Text segment >>
^^^^

Looking for global and local outliers

A global outlier is a measured sample point that has a very high or a very low value relative to all the values in a dataset. For example, if 99 out of 100 points have values between 300 and 400, but the 100th point has a value of 750, the 100th point may be a global outlier.

A local outlier is a measured sample point that has a value within the normal range for the entire dataset, but if you look at the surrounding points, it is unusually high or low. For example, the diagram below is a cross section of a valley in a landscape. However, there is one point in the center of the valley that has an unusually high value relative to its surroundings, but it is not unusual compared to the entire dataset.

Local outliers
Local outliers

It is important to identify outliers for two reasons: they may be real abnormalities in the phenomenon, or the value might have been measured or recorded incorrectly.

If an outlier is an actual abnormality in the phenomenon, this may be the most significant point of the study and for understanding the phenomenon. For instance, a sample on the vein of a mineral ore might be an outlier and the location that is most important to a mining company.

If outliers are caused by errors during data entry that are clearly incorrect, they should either be corrected or removed before creating a surface. Outliers can have several detrimental effects on your prediction surface because of effects on semivariogram modeling and the influence of neighboring values.

Looking for outliers through the Histogram tool

The Histogram tool enables you to select points on the tail of the distribution. The selected points are displayed in the ArcMap data view. If the extreme values are isolated locations (for instance, surrounded by very different values), they may require further investigation and be removed if necessary.

Histogram and QQ Plot Map
Histogram and QQ Plot Map

In the example above, the high ozone values are not outliers and should not be removed from the dataset.

^^^^

Extracted data >>
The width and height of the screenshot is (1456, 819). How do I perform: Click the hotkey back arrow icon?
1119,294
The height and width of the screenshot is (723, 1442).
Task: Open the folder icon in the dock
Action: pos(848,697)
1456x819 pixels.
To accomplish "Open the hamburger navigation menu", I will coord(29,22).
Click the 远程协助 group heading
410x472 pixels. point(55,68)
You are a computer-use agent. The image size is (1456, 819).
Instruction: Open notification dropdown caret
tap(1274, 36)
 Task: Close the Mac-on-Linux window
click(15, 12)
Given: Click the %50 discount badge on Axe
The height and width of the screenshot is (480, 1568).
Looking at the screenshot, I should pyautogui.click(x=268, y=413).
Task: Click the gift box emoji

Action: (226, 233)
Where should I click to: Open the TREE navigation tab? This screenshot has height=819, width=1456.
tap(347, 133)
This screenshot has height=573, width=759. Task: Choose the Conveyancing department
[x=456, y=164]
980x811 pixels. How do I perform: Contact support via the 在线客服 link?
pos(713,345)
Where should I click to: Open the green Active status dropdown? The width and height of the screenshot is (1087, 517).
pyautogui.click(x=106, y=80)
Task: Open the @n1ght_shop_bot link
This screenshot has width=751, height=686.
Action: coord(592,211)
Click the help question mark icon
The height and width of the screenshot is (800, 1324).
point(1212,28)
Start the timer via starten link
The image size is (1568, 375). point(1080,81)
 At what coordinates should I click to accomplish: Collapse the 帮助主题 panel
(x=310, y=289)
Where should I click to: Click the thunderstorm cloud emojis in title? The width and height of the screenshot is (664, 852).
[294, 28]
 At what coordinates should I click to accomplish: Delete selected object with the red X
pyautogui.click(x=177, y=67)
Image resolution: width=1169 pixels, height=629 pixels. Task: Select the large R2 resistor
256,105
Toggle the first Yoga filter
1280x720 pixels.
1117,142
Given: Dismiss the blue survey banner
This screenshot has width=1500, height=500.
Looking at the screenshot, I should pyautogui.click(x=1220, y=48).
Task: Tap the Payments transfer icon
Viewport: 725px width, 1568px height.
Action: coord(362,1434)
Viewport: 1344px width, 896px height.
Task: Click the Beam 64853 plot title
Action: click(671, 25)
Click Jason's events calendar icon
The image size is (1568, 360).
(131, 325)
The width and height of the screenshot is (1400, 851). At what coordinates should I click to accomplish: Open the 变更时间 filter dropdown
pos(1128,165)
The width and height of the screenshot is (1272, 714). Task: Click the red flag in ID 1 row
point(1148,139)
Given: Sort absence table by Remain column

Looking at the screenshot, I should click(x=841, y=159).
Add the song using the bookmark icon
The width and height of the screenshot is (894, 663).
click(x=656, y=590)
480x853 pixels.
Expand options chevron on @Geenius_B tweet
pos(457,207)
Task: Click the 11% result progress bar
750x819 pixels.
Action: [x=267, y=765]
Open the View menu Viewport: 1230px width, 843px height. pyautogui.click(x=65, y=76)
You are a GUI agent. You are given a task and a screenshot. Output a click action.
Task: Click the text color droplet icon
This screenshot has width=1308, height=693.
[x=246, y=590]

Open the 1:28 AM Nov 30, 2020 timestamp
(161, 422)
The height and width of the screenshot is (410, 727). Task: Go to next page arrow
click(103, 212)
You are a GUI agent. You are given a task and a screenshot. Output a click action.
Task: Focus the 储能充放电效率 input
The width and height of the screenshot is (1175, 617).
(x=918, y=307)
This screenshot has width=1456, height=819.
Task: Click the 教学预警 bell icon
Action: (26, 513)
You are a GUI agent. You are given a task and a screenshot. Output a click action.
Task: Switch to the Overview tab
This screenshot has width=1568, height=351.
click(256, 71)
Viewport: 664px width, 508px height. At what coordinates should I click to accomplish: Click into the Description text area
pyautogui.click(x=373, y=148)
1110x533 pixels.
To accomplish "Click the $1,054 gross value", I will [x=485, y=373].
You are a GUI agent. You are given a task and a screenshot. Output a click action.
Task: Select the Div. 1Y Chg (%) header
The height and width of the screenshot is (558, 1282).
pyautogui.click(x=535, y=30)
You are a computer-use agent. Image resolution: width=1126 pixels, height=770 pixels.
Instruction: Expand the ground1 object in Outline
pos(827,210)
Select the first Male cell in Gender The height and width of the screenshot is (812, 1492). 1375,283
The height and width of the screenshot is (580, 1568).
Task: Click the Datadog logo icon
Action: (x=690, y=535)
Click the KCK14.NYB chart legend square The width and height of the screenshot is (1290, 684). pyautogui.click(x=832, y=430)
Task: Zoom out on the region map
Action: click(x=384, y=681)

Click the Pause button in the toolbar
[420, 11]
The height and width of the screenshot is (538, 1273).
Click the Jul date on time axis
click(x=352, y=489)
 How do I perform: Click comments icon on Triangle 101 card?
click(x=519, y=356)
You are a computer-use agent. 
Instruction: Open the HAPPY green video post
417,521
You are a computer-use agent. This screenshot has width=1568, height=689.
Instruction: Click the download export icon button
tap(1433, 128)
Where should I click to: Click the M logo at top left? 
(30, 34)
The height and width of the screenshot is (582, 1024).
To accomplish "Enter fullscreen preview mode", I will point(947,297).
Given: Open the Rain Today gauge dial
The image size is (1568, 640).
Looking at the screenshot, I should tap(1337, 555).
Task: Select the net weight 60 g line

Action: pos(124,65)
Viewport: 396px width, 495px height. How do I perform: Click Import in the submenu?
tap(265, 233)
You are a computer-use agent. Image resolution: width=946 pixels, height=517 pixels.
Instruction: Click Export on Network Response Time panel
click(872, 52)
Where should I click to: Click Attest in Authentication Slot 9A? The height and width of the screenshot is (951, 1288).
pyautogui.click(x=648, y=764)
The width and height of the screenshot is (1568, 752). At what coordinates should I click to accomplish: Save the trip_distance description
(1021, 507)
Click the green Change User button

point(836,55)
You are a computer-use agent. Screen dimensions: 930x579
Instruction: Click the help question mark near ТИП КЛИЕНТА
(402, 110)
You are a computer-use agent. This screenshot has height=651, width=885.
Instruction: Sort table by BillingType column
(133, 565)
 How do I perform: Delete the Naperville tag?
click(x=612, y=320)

^^^^

Directions for this task >>
Reproduce word for word the part of the outliers text that begins at "Looking for outliers" and stops after "removed if necessary.". The items have nothing to do with this.

Right answer >>
Looking for outliers through the Histogram tool

The Histogram tool enables you to select points on the tail of the distribution. The selected points are displayed in the ArcMap data view. If the extreme values are isolated locations (for instance, surrounded by very different values), they may require further investigation and be removed if necessary.